Thick smoke rises from a controlled burn of oil from BP’s Deepwater Horizon spill in April 2010.
You read that correctly. Two years after BP’s Deepwater Horizon rig exploded, killing 11 people and spilling nearly 5 million barrels of crude oil into the Gulf of Mexico, the company got the go-ahead to build three new rigs in the region.
A BP representative—Bernard Looney—said that “after much soul-searching,” abandoning the undeveloped submarine oil fields would constitute “walking away” from “a key component of our future.” He said BP would work hard to prevent “such an accident from ever happening again.”
We can only hope so. —ARK
Bernard Looney, BP’s executive in charge of new wells, said BP is expecting to spend $4bn (£2.5bn) on new developments in the Gulf of Mexico this year and hopes to “invest at least that much every year over the next decade”.

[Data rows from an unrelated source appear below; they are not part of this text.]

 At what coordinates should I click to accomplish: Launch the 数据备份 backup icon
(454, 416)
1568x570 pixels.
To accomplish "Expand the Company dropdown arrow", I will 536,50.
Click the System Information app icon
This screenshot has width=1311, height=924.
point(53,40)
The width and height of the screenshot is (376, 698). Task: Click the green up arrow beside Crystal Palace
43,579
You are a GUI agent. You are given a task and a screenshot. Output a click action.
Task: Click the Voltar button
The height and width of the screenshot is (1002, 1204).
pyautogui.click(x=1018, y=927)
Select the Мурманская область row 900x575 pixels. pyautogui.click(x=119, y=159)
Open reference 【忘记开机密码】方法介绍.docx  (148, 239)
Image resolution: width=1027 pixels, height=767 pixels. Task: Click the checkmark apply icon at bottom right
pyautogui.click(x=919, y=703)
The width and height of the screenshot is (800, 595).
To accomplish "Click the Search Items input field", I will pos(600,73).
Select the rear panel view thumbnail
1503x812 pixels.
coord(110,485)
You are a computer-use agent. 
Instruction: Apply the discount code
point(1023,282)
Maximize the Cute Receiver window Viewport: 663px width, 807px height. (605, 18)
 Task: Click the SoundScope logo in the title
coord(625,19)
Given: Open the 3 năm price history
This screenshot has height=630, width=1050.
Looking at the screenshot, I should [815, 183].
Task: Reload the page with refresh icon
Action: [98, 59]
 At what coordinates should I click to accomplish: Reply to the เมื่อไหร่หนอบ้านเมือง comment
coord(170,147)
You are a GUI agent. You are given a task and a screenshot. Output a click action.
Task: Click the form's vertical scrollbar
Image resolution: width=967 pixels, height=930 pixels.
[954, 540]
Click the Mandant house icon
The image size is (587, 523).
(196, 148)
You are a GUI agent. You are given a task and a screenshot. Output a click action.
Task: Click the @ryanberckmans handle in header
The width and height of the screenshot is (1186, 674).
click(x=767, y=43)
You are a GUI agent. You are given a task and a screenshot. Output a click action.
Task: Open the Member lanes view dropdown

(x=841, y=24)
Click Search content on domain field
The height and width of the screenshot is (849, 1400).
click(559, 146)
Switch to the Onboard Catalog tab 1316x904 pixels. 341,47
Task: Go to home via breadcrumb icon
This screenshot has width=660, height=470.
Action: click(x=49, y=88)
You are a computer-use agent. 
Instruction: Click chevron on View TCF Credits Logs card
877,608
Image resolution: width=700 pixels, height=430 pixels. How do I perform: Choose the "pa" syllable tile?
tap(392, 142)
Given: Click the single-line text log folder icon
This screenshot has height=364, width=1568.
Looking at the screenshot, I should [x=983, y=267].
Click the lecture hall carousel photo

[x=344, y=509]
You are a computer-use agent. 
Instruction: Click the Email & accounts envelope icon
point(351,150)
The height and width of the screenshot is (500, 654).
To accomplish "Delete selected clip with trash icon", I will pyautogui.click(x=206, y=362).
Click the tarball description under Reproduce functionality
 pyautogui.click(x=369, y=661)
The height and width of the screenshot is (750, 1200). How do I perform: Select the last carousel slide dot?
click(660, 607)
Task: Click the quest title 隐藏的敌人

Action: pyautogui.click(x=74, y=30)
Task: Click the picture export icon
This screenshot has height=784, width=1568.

“After much soul-searching in the fall of 2010, we concluded it would be wrong to walk away [from the Gulf of Mexico],” Looney said at an offshore oil conference in Houston, Texas, on Monday. “We would have been walking away not only from our past, but from a key component of our future.”
He said the Deepwater Horizon disaster, which killed 11 people, had “challenged us to the core”, but said the company has been working hard to help prevent “such an accident from ever happening again”.